*** DATA FOR PROCESSING Section Begins ***

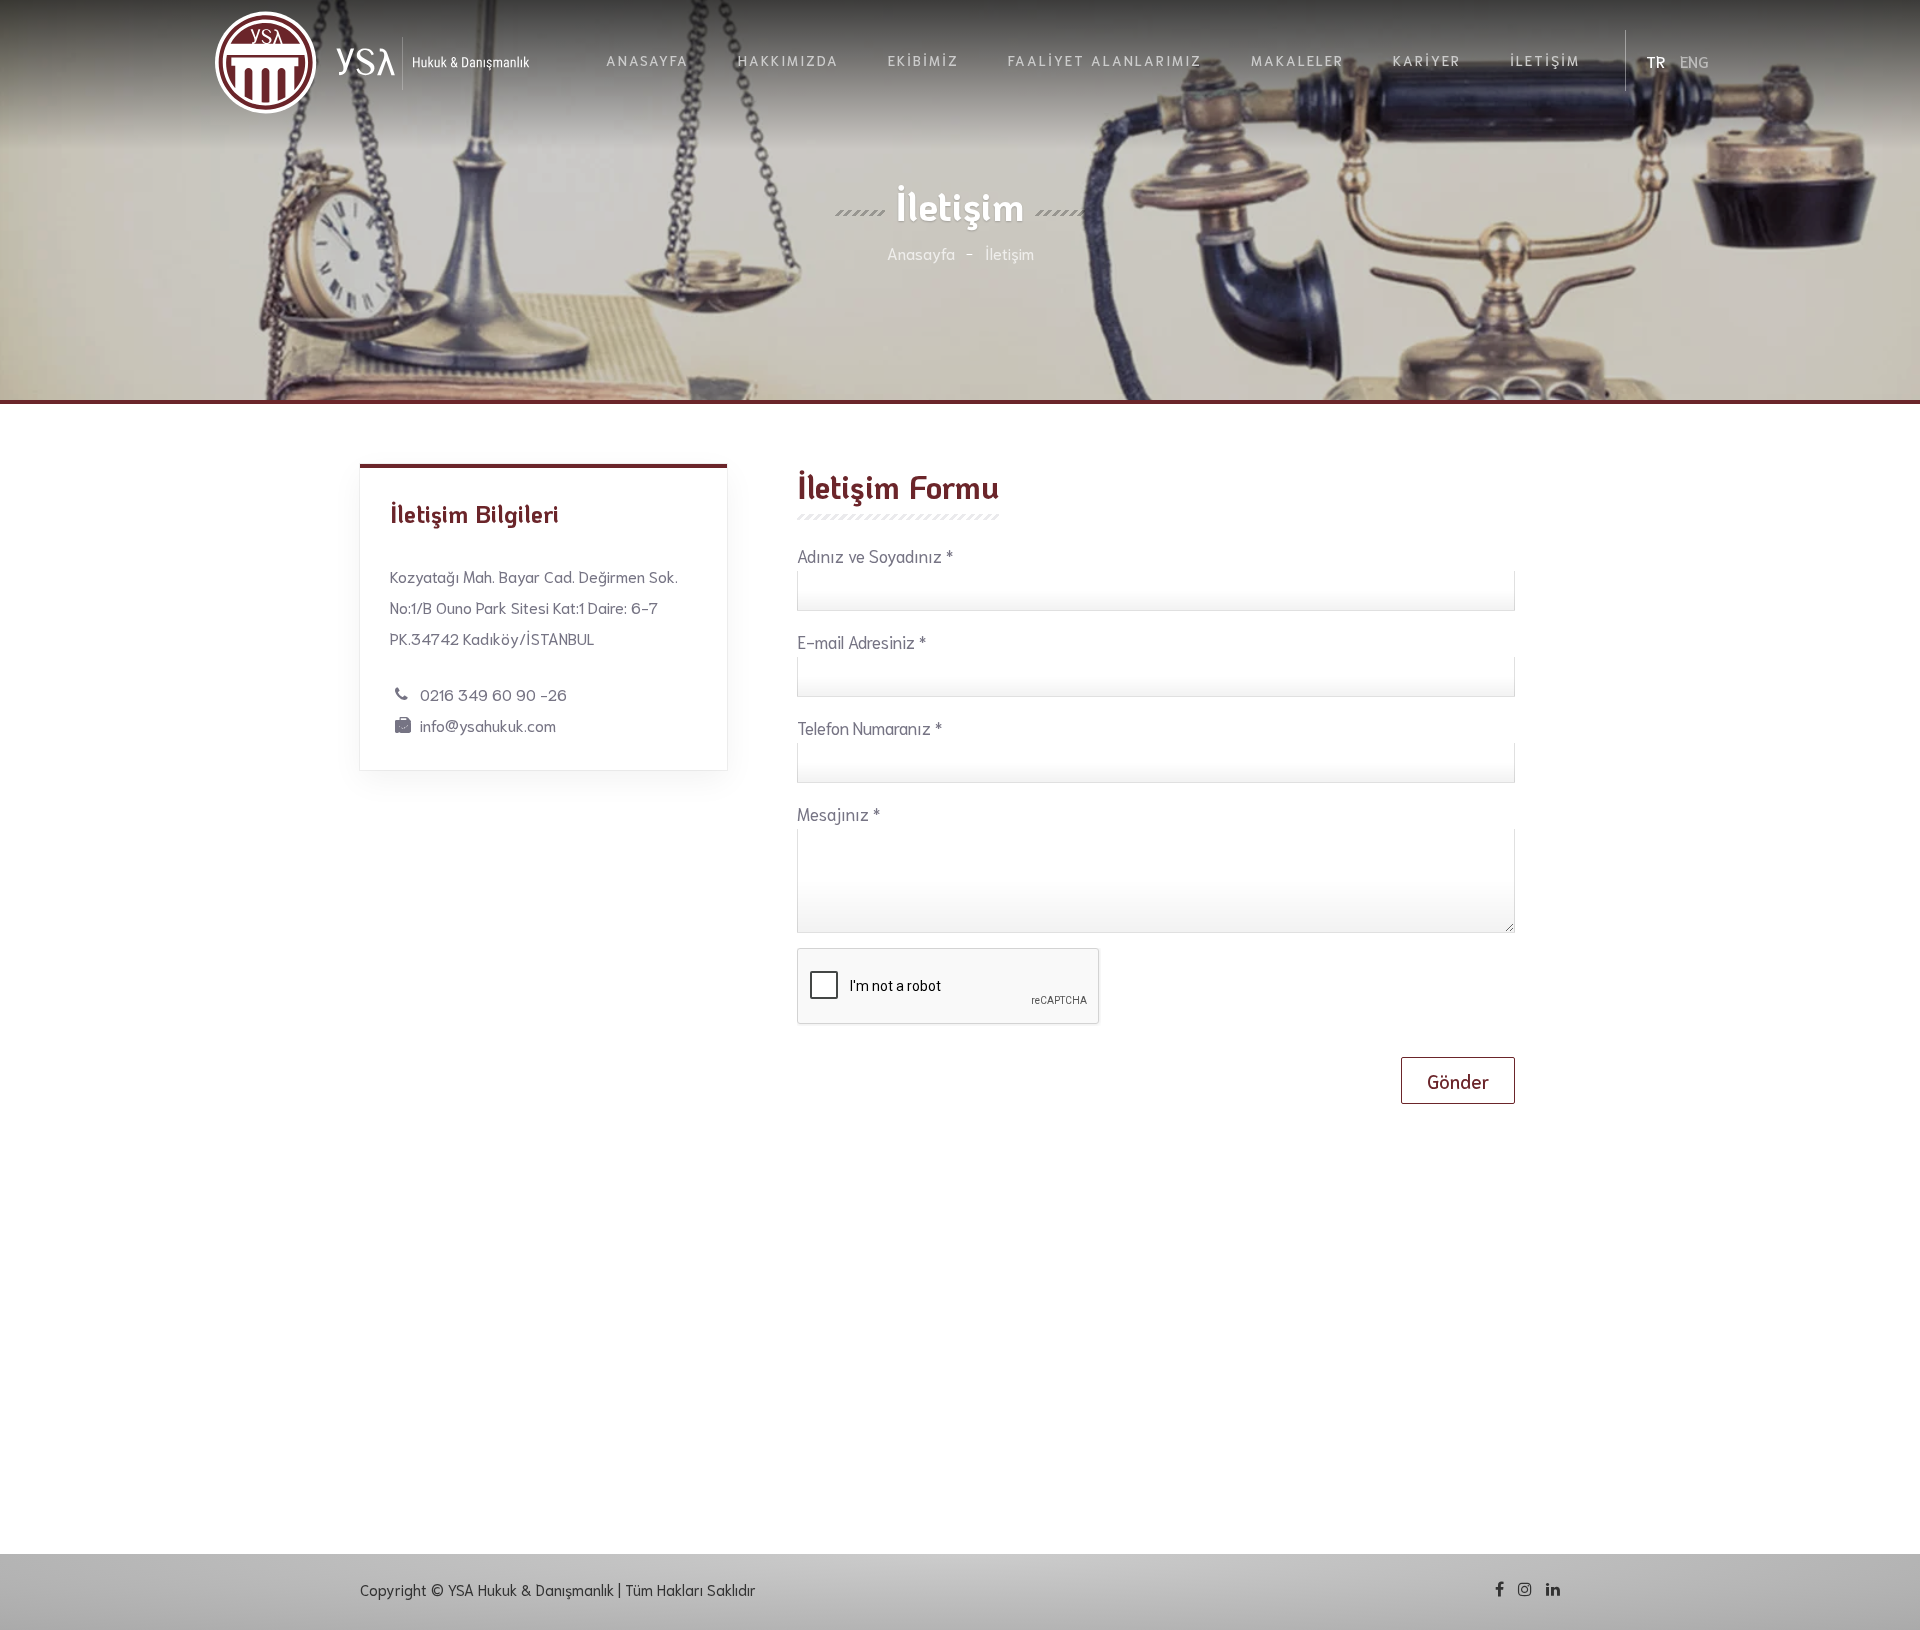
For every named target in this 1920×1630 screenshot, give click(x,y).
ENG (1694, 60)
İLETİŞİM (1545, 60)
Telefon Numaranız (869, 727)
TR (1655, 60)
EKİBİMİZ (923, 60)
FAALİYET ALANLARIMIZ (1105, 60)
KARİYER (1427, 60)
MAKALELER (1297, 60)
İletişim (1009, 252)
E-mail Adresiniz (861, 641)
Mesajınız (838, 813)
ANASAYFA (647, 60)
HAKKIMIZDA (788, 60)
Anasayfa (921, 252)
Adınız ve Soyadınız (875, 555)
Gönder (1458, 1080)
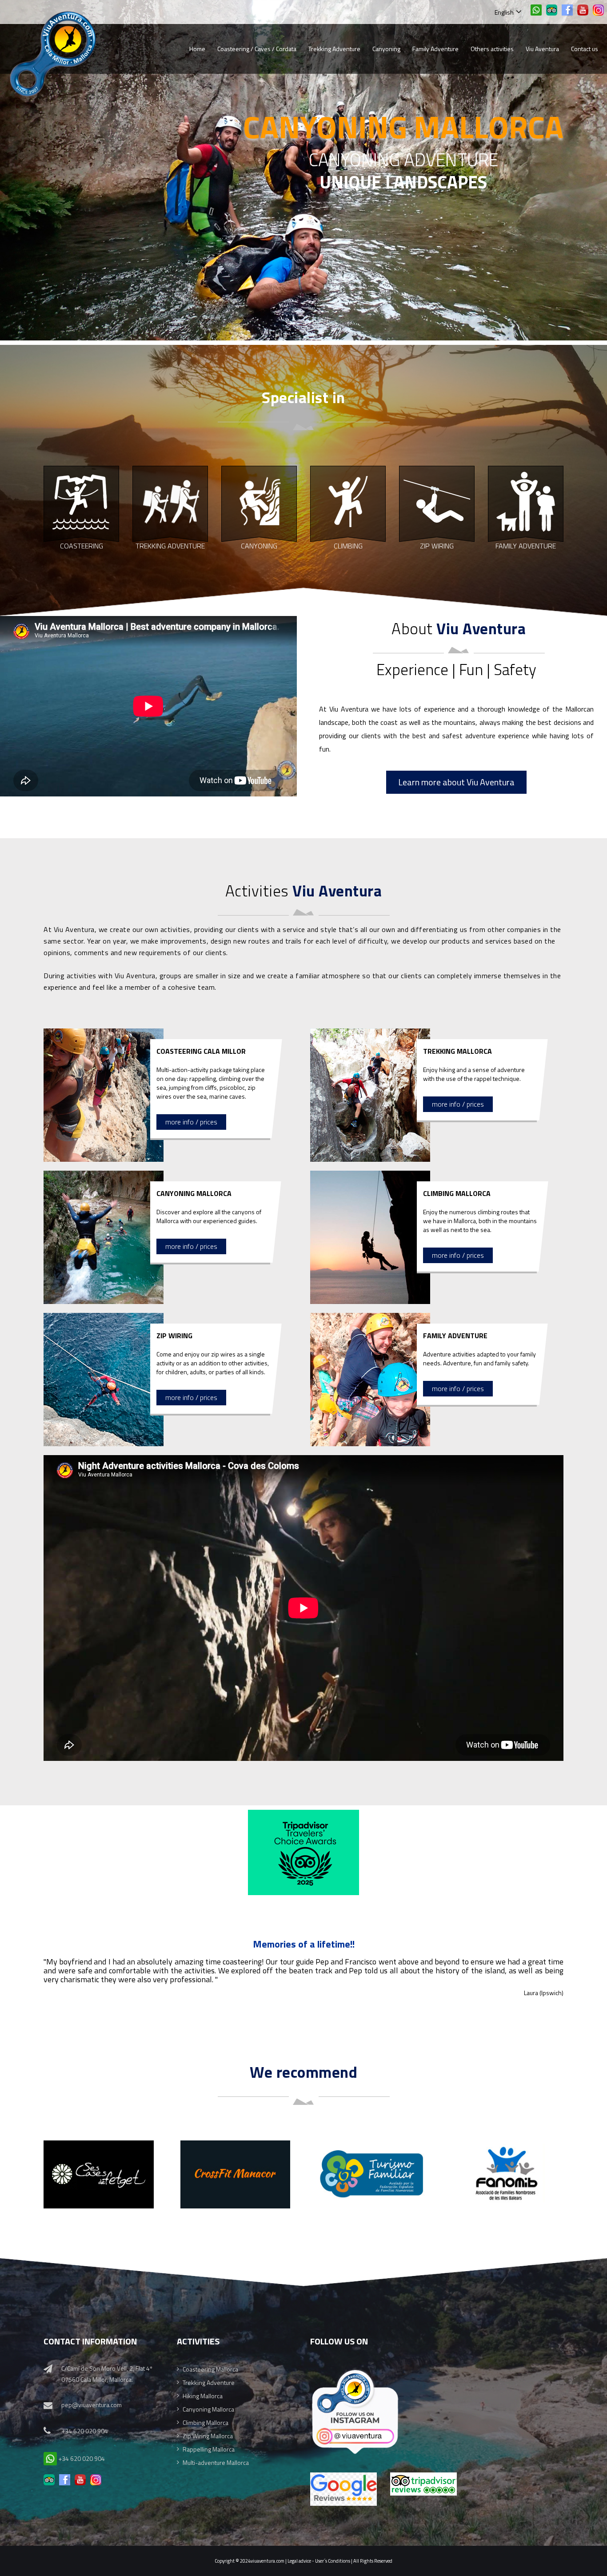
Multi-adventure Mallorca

*** DATA FOR PROCESSING Section Ends ***

WHAT YOU ARE ASKED TO DO. Your reply must contain each entry exactly as written and no pictures.

ANSWER FOR THIS EXERCISE.
For every named target in this 1920×1630 screenshot, give click(x,y).
ENG (1694, 60)
İLETİŞİM (1545, 60)
Telefon Numaranız (869, 727)
TR (1655, 60)
EKİBİMİZ (923, 60)
FAALİYET ALANLARIMIZ (1105, 60)
KARİYER (1427, 60)
MAKALELER (1297, 60)
İletişim (1009, 252)
E-mail Adresiniz (861, 641)
Mesajınız (838, 813)
ANASAYFA (647, 60)
HAKKIMIZDA (788, 60)
Anasayfa (921, 252)
Adınız ve Soyadınız (875, 555)
Gönder (1458, 1080)
Multi-adventure Mallorca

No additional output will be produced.